What is expected => Please set down only the lines from the one containing "Task: Select the" through the end of the entries below, exactly, minus any pictures.

***

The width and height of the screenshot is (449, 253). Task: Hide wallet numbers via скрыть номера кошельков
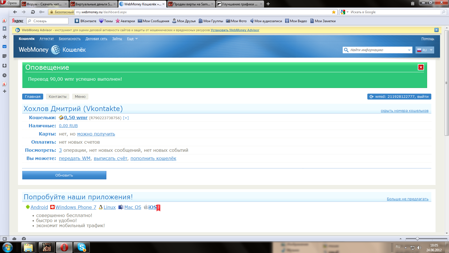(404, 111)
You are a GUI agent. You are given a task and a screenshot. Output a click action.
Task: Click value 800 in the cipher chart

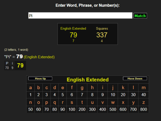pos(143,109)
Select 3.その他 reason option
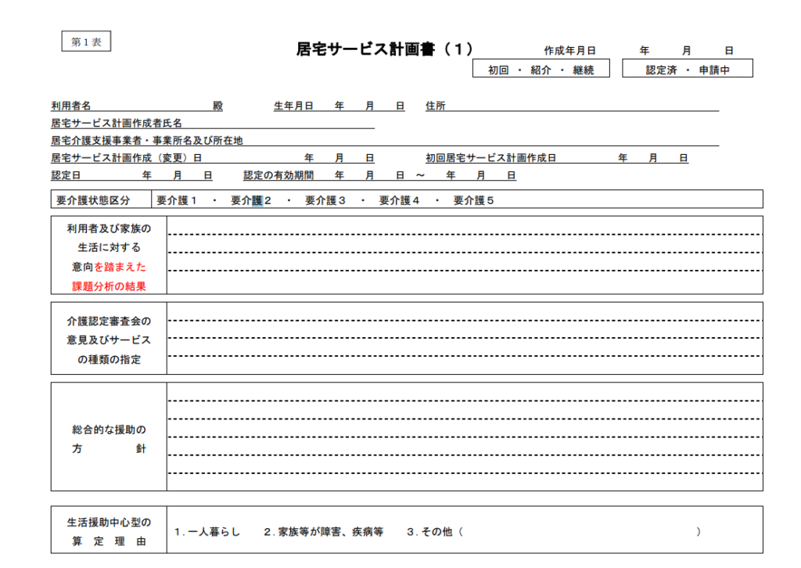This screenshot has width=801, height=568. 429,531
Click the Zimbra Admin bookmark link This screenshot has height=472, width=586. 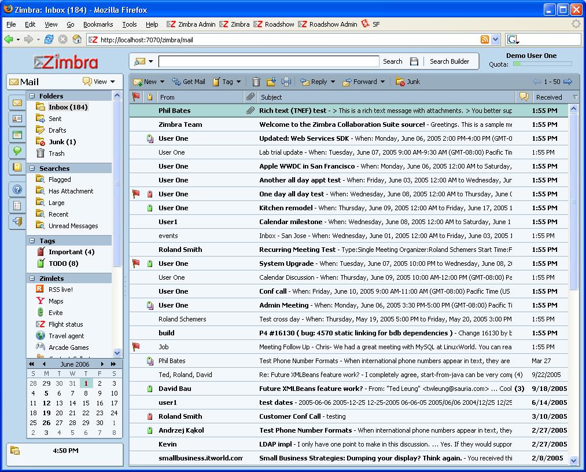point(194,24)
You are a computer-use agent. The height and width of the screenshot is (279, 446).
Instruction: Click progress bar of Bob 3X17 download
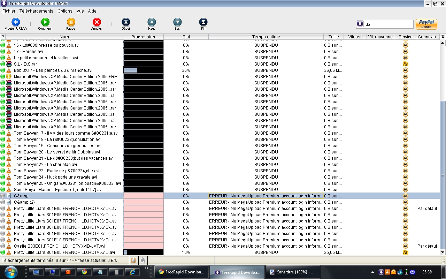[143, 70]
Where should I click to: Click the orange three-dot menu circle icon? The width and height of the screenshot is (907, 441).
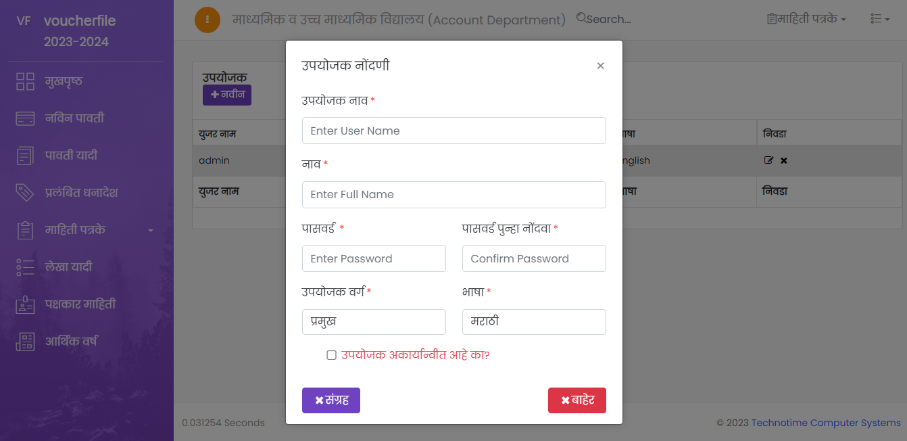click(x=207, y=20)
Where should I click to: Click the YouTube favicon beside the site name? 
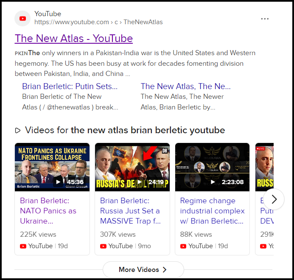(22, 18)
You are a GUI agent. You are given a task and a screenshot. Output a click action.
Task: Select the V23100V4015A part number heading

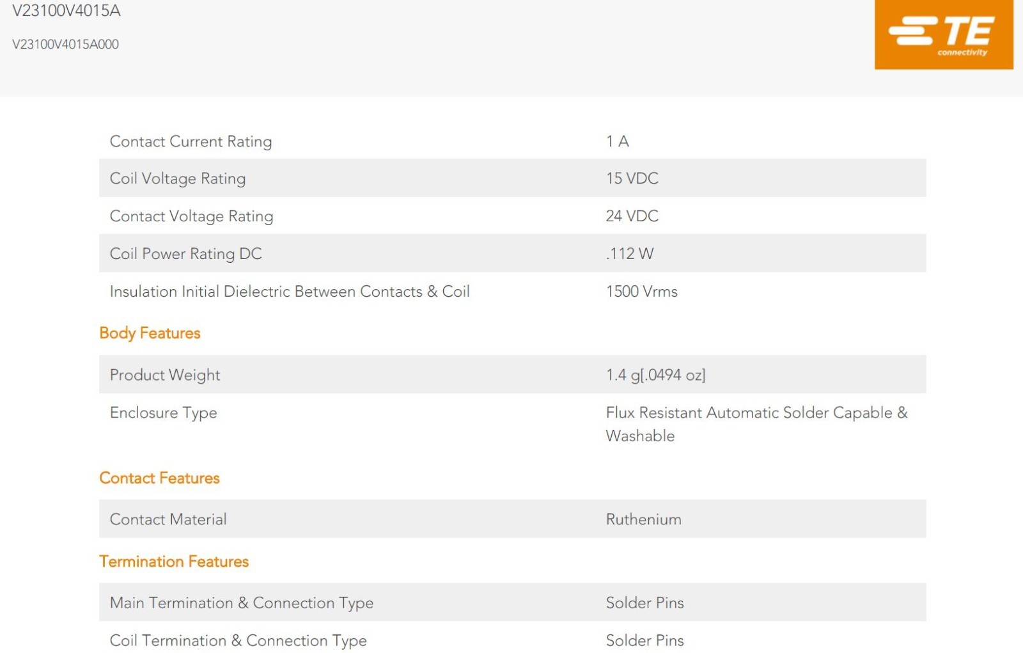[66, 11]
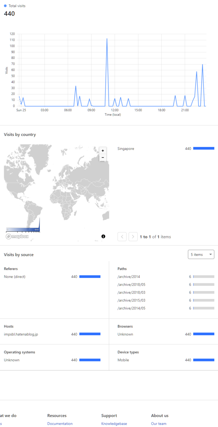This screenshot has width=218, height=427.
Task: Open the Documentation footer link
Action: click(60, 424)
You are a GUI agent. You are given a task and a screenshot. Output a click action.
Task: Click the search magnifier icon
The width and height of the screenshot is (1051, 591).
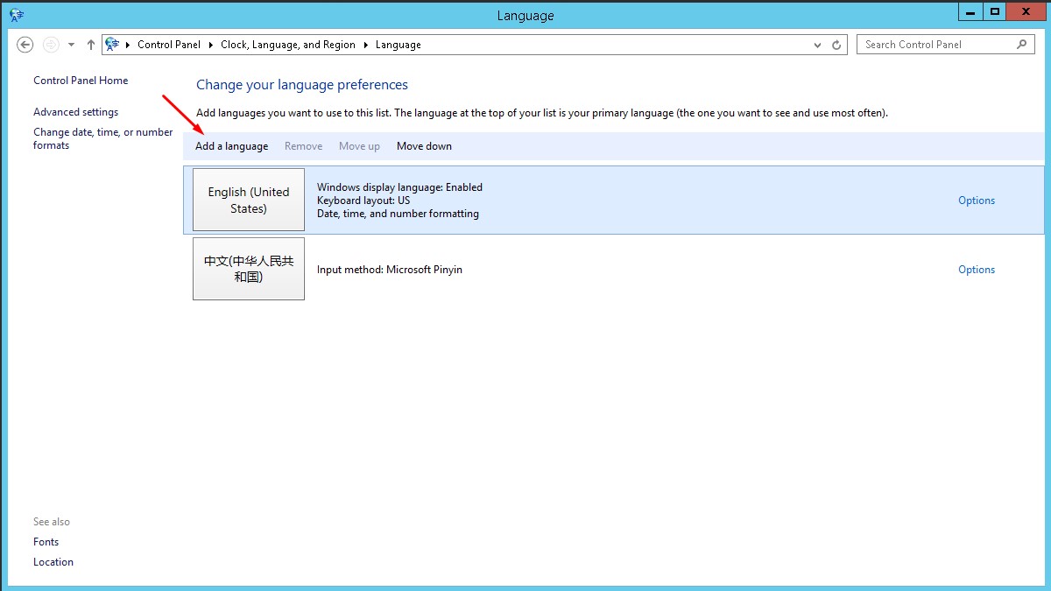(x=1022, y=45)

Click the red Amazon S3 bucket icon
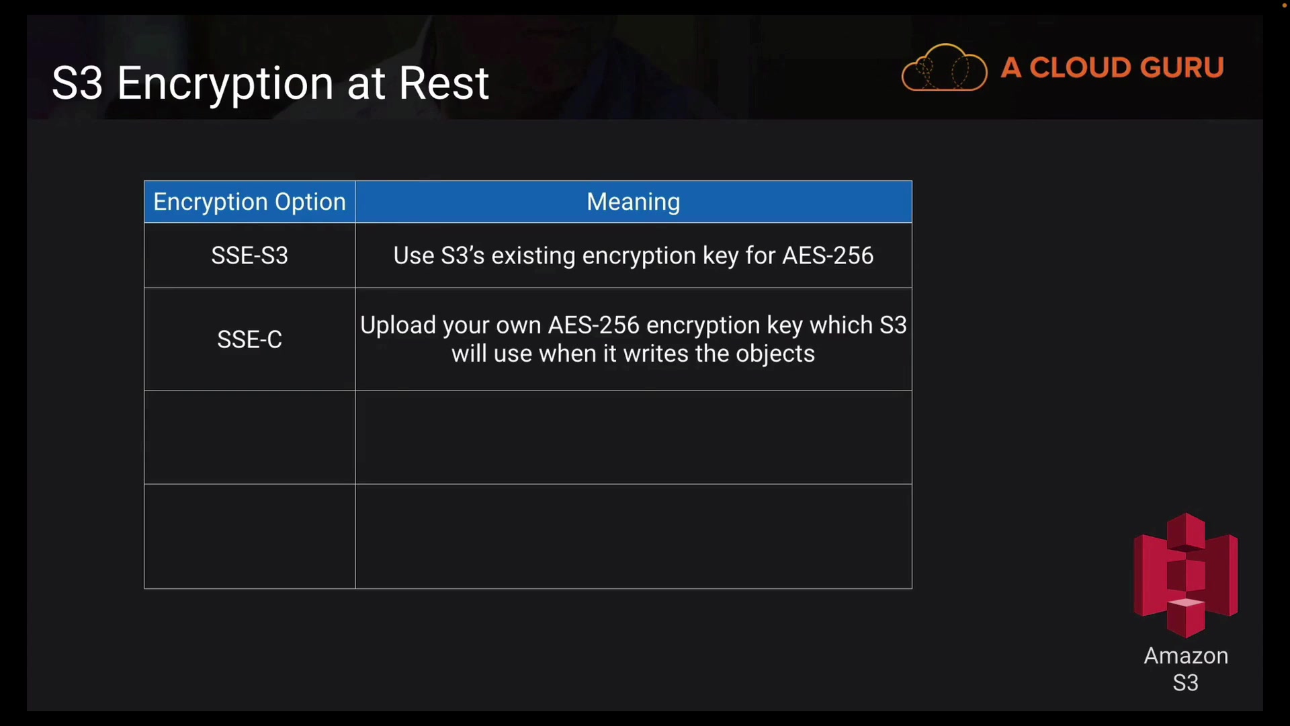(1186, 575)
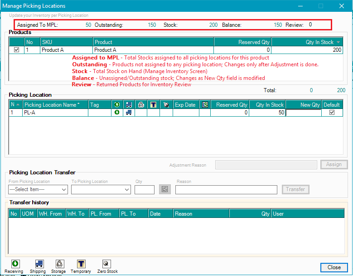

***

Task result =>
Task: Select the V23100V4015A part number heading

[66, 11]
This screenshot has width=218, height=427.
Task: Open the Documentation footer link
Action: click(60, 424)
You are a GUI agent. You are given a task and a screenshot. Output a click action.
Task: Click the search magnifier icon
The width and height of the screenshot is (1051, 591).
(x=1022, y=45)

Click the red Amazon S3 bucket icon
(1186, 575)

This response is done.